GIVEN RECORDS:
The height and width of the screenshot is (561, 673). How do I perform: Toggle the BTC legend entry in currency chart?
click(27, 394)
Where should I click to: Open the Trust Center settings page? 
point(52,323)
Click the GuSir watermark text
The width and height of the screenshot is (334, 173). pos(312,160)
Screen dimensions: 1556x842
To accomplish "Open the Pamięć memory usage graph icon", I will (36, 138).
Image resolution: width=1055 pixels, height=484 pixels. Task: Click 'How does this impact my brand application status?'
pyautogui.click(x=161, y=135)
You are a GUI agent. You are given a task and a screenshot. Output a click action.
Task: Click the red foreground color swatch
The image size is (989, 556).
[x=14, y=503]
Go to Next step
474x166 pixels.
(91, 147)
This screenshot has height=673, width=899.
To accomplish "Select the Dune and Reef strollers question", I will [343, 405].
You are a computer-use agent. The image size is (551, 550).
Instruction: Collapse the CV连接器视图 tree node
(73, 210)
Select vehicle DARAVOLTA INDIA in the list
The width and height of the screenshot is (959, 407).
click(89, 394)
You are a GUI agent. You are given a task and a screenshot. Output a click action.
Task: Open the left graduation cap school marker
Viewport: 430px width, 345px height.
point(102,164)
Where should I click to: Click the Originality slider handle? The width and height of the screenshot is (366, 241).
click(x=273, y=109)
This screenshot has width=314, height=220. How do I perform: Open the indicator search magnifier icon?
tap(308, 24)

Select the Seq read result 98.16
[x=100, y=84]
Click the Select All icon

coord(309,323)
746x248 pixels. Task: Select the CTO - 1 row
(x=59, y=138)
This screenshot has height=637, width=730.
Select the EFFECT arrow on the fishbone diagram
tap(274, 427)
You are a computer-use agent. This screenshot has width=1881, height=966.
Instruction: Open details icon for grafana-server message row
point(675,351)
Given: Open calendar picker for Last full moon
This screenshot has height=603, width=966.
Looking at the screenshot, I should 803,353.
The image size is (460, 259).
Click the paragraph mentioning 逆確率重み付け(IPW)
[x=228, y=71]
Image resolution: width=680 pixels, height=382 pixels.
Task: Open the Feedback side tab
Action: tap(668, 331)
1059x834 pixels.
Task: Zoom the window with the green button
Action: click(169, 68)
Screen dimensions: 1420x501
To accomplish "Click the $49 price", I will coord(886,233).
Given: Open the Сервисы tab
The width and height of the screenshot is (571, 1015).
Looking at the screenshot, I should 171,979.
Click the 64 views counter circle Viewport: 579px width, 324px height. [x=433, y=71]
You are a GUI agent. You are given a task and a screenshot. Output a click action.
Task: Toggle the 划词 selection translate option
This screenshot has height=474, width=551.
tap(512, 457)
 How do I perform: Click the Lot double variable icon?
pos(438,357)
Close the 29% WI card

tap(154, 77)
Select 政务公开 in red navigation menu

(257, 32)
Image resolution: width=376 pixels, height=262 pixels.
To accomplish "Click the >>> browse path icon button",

WHAT THE TASK REQUIRES:
Starting at the line that contains "Screen dimensions: 1420x501", quote each remaining line of the entries above, unchanged.

ANSWER BOX:
Screen dimensions: 1420x501
To accomplish "Click the $49 price", I will coord(886,233).
Given: Open the Сервисы tab
The width and height of the screenshot is (571, 1015).
Looking at the screenshot, I should 171,979.
Click the 64 views counter circle Viewport: 579px width, 324px height. [x=433, y=71]
You are a GUI agent. You are given a task and a screenshot. Output a click action.
Task: Toggle the 划词 selection translate option
This screenshot has height=474, width=551.
tap(512, 457)
 How do I perform: Click the Lot double variable icon?
pos(438,357)
Close the 29% WI card

tap(154, 77)
Select 政务公开 in red navigation menu

(257, 32)
Image resolution: width=376 pixels, height=262 pixels.
To accomplish "Click the >>> browse path icon button",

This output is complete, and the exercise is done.